> _INPUT_:

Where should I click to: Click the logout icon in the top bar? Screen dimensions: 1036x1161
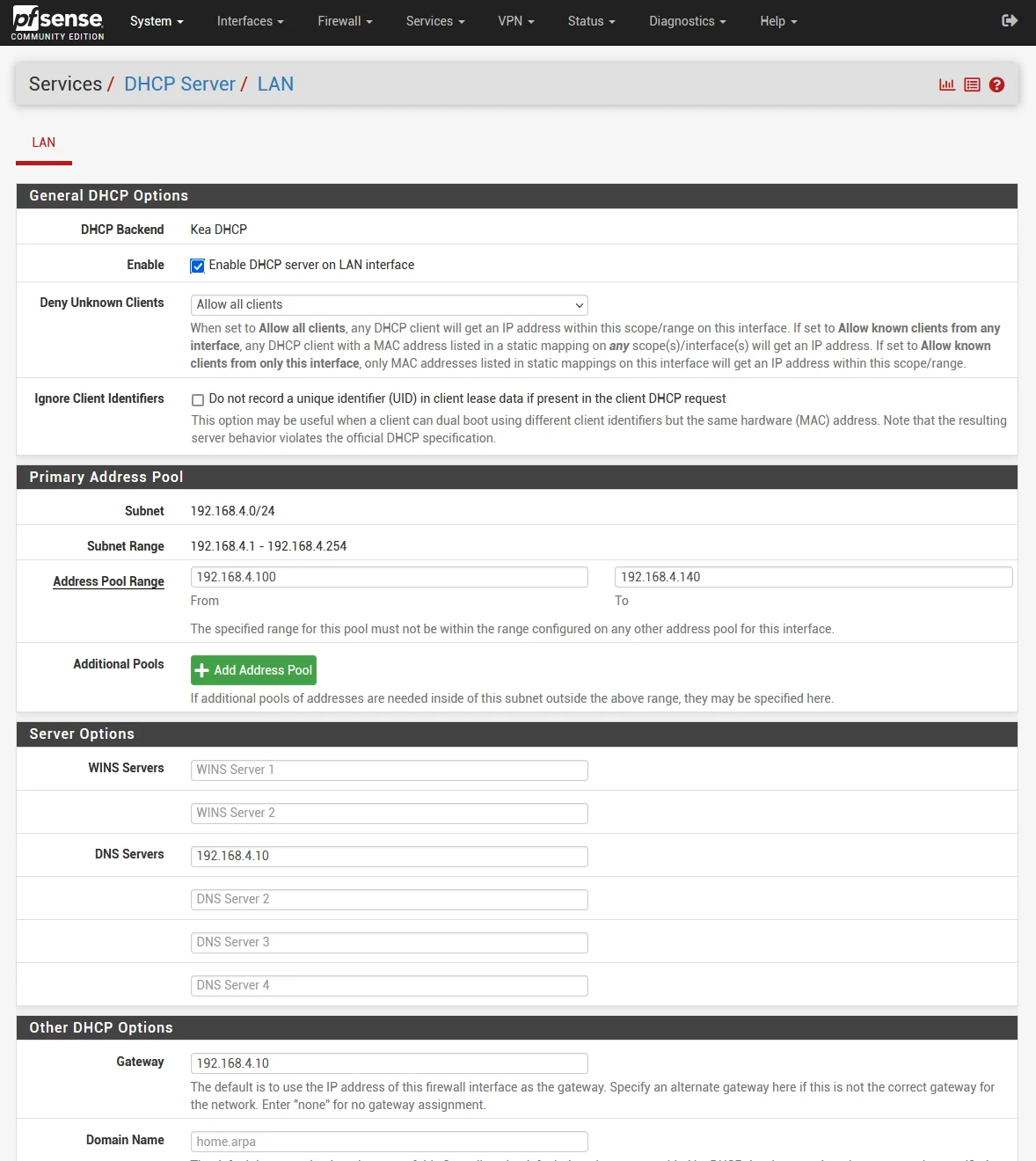point(1010,20)
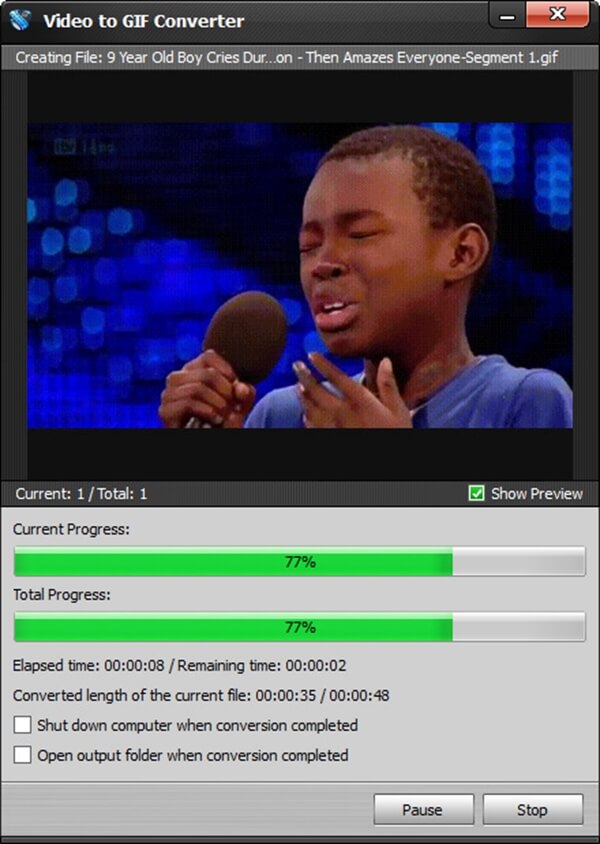Click the Converted length of current file text
600x844 pixels.
coord(201,695)
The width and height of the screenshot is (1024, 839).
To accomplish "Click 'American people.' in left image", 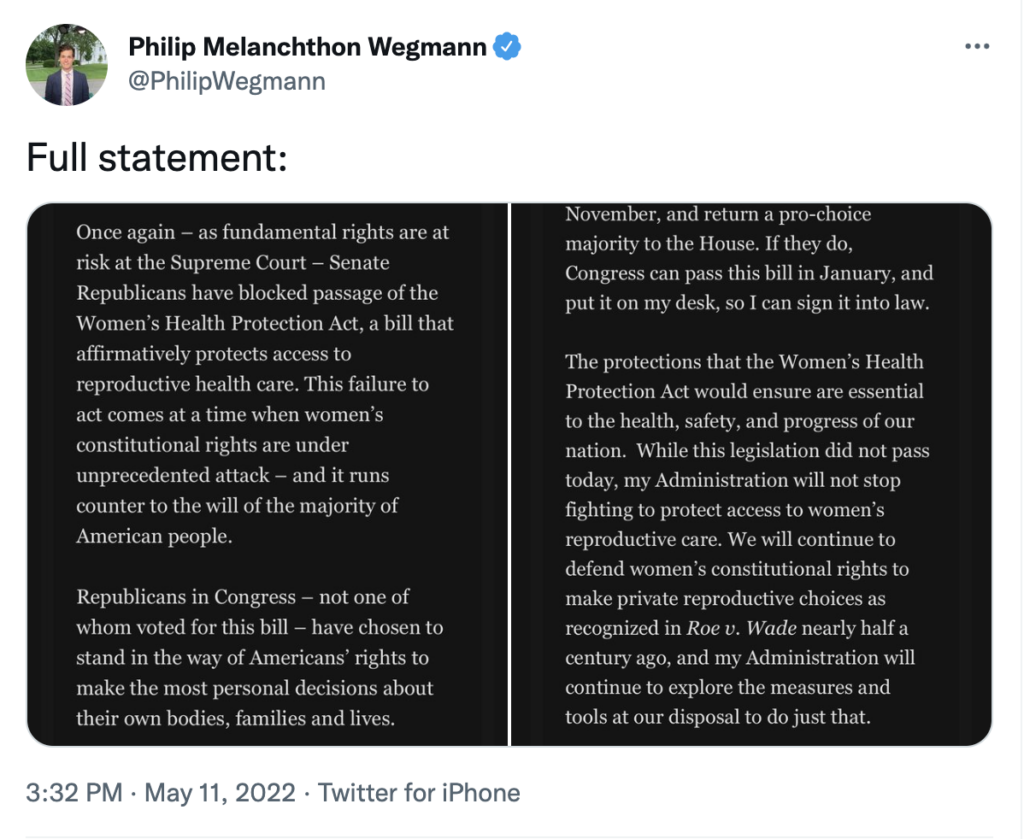I will pyautogui.click(x=153, y=536).
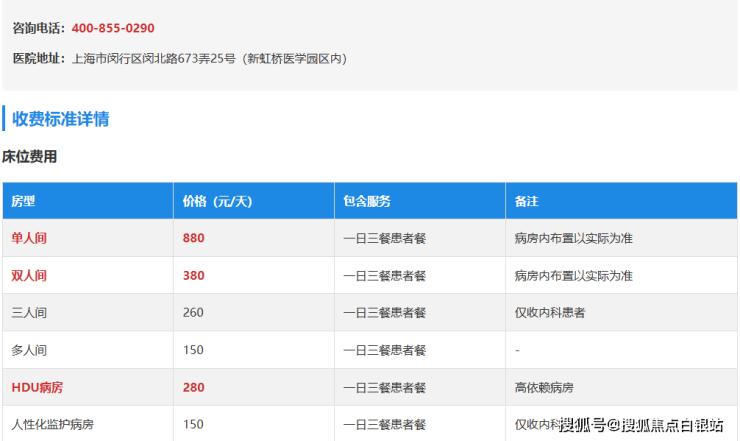Viewport: 740px width, 441px height.
Task: Select the 单人间 room type
Action: 29,238
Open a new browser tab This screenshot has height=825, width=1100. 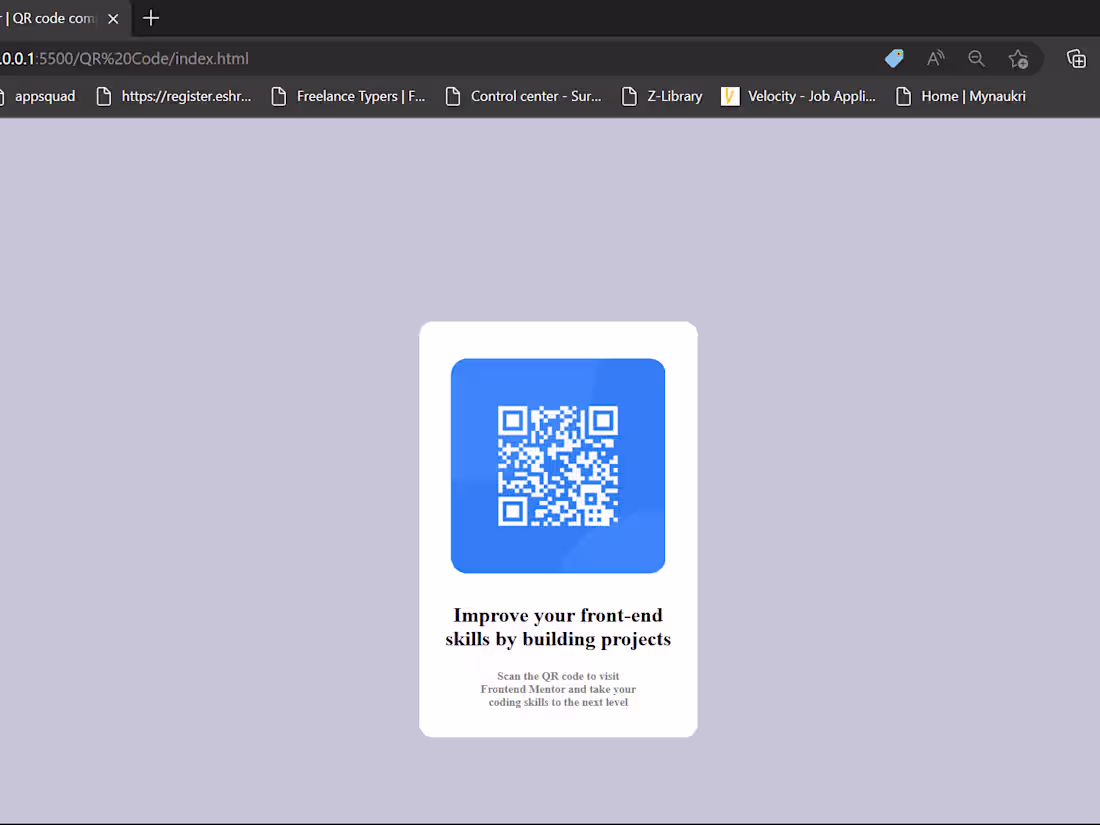(150, 18)
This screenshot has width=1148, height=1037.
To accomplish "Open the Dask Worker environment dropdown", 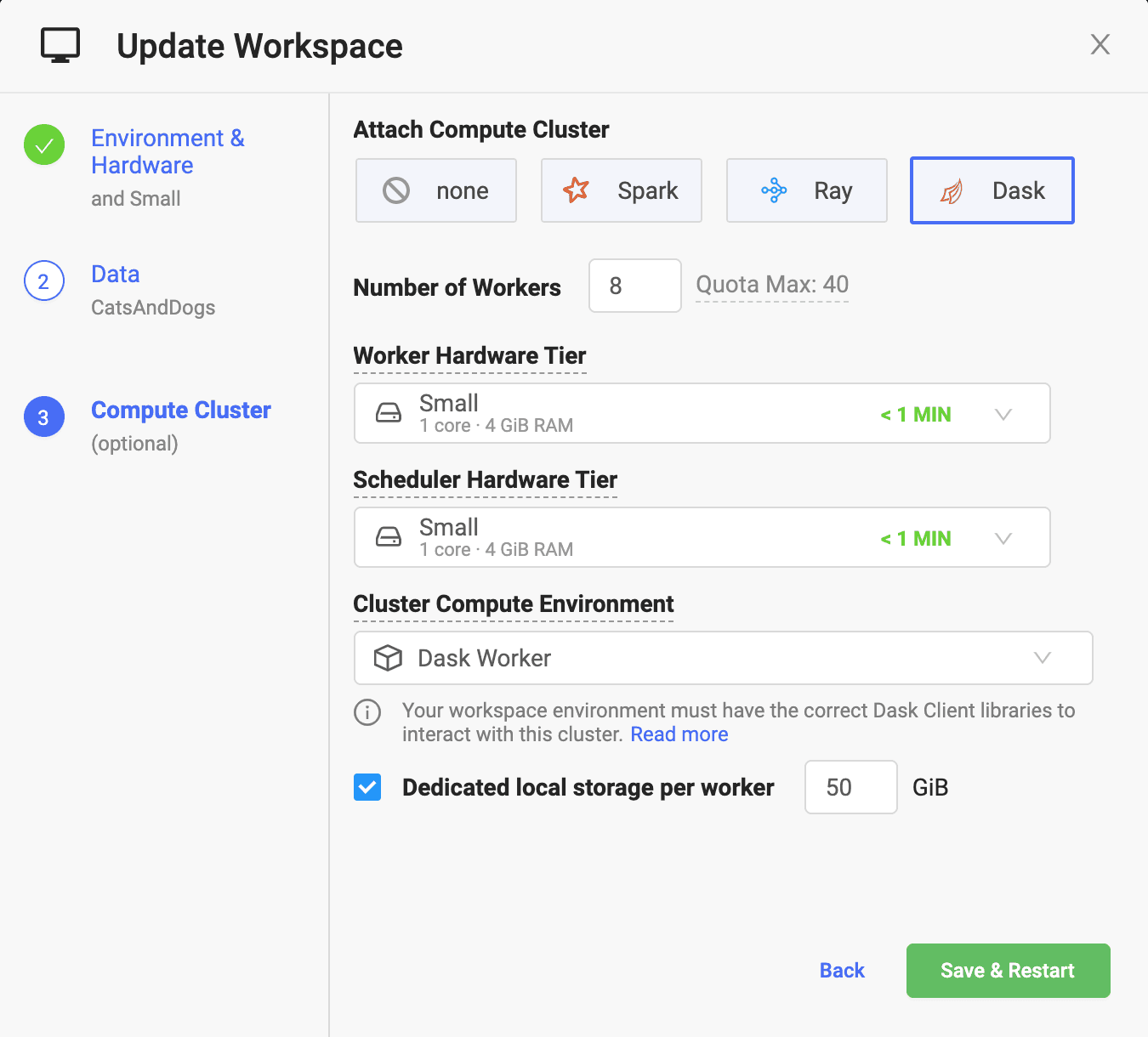I will coord(724,658).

> _EXERCISE REQUIREMENTS_: The line containing "The width and" marks the end: retype every line from the first one in the listing up to and including it, without pictures.

> _REPLY TO THE EXERCISE_:
Where should I click to: Click the logout icon in the top bar? Screen dimensions: 1036x1161
point(1010,20)
Click the Converted length of current file text
600x844 pixels.
coord(201,695)
The width and height of the screenshot is (1024, 839).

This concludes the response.